- _EXERCISE INSTRUCTIONS_
What is this sentence from the passage on reading research papers in Spanish: "The fundamental problem with abstracts and introductions is that they're sales content."?

- _PASSAGE SHOWN_
Maybe it depends on the literature. I almost never read the introduction, unless I am unclear on the motivation for the work from the abstract.
The fundamental problem with abstracts and introductions is that they're sales content. You can't trust them. The only thing you can do is decide if you wish to read further, and see if the paper says what they claim it says. For that, an abstract is sufficient about 99% of the time. Spending lots (or...any amount) of time on the intro before you read the data tables is basically asking to have time stolen from you.
For what it's worth, the proportion of papers where the body doesn't support the claims in the abstract is...high. Like way above 50%, in my experience (approaching nearly 100% for any random paper you find on HN or X.)
My algorithm is:
* read abstract. decide to continue.
* formulate my own version of the experiment in my head -- how would I go about answering this question?
* read all data tables, including supplemental materials. see if anything stands out as weird.
* look at all figures, including supplemental materials. see if anything stands out as weird.
* do I understand the data? if not, search for table/figure references from results, until I do (generally I end up reading most of the results, out-of-order).
* is this paper consistent with the way I'd have approached the problem? If not, is that important? what are the possible methodological flaws? what would they look like in the data?
* re-examine data to look for signs of flaws.
* does the data support the conclusion? if not, why not? what would I do differently or as a follow-up?
* finally, decide if the paper worth reading in detail.

- _LISTED ENTRIES_
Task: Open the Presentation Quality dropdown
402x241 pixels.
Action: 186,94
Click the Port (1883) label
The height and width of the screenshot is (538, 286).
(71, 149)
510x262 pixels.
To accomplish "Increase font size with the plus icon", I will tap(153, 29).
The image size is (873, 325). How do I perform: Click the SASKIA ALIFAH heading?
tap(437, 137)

---

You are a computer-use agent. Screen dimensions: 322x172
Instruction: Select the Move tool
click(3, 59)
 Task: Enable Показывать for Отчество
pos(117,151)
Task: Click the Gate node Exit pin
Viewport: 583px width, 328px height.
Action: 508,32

- _PROBLEM SOLUTION_
El problema fundamental de los resúmenes y las introducciones es que son contenido de ventas.